Thank you for such a detailed answer.
I've been studying Database Design for the last 3 months and 9 weeks of it has been EERD, in the last 4 weeks they introduced ORM. Our assement is to compare both methods for an imaginary project which we had to produce originally in EERD format with a few queries thrown in for fun. So I've spent my Christmas getting stuck in, but these were some questions I had floating around in my head and other forums couldn't answer them. It has been a heck of a steep learning curve in 4 to 5 weeks with other modules too.
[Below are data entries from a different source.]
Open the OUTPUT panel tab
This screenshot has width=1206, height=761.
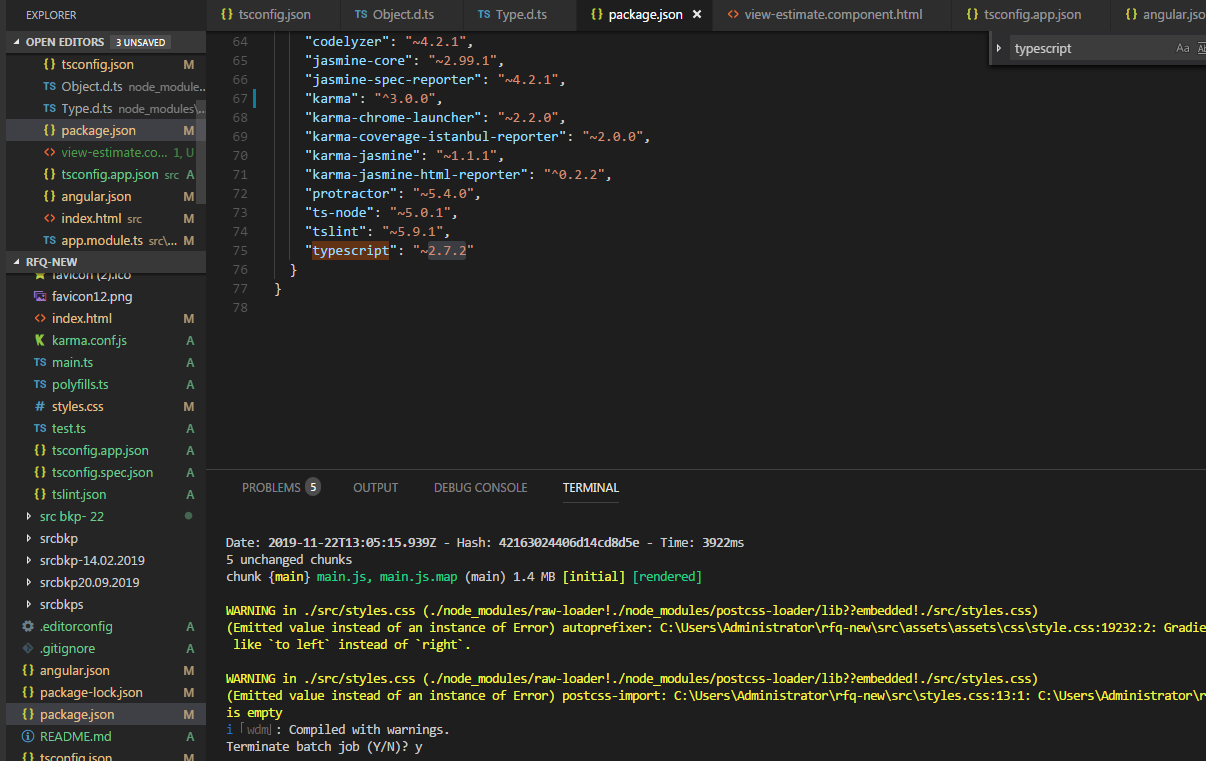click(x=375, y=487)
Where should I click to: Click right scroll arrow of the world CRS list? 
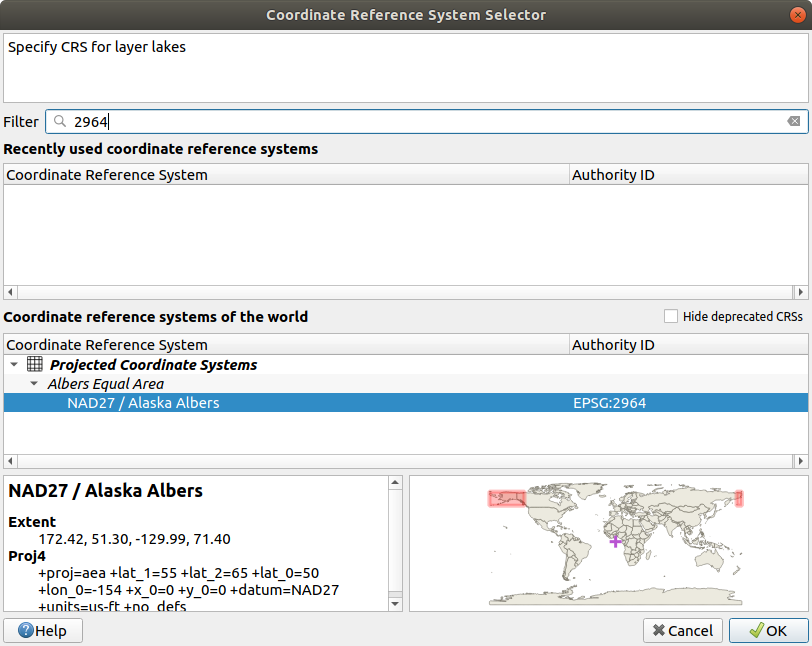click(801, 461)
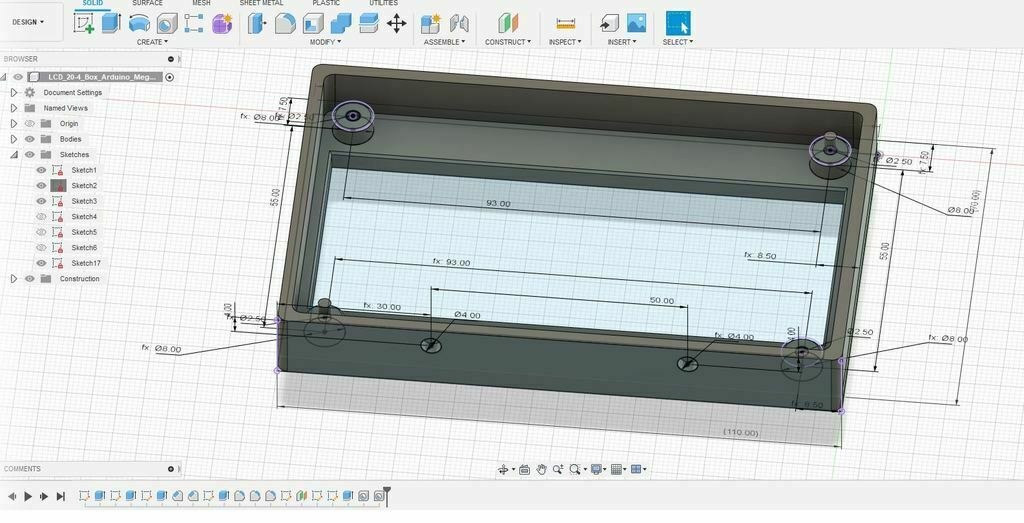The height and width of the screenshot is (523, 1024).
Task: Collapse the Sketches folder
Action: click(14, 155)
For the multivalued attribute in Enhanced Entity Relationsal Modeling the entity is displayed in a double oval shape as below with prerequisite
This would then give the designer more choice as to how they wished to store the data, but in most cases it will become an entity itself and be stored as a reference with a unique id. This I feel is just a cop out, it lets the designer choose how to implement it allowing for potential missunderstanding. Looking at the diagram (which is not mine) I would think this could be a many to many relationship but who knows? Each course may only have one prerequisite. So EERD fails to show this then.
The composite valued attributes I see are more detailed in ORM, what did suprise me is the address is shown as an object and the values part of it. If I can eventually remove all my errors, I can then see how this would map to tables as I would guess the address object would be ignored and its values added to the person object. we shall see.
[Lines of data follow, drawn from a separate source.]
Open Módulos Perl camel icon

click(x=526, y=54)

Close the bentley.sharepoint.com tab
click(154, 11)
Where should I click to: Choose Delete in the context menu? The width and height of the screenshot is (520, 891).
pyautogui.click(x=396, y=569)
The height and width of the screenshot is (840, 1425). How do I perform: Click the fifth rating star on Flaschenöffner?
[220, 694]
I'm using the free unsupported MS Visio tool at the moment but I noticed many drawings are different from the version I am using. Is it me or is this adding to the possiblity for misunderstanding. After a second year of "look here" / "look there" EERD notation confusion I hope ORM will keep its clarity.
Thanks again for your time.
Excellent resources, the NORMA tool should prove to be very powerfull/helpful in the future.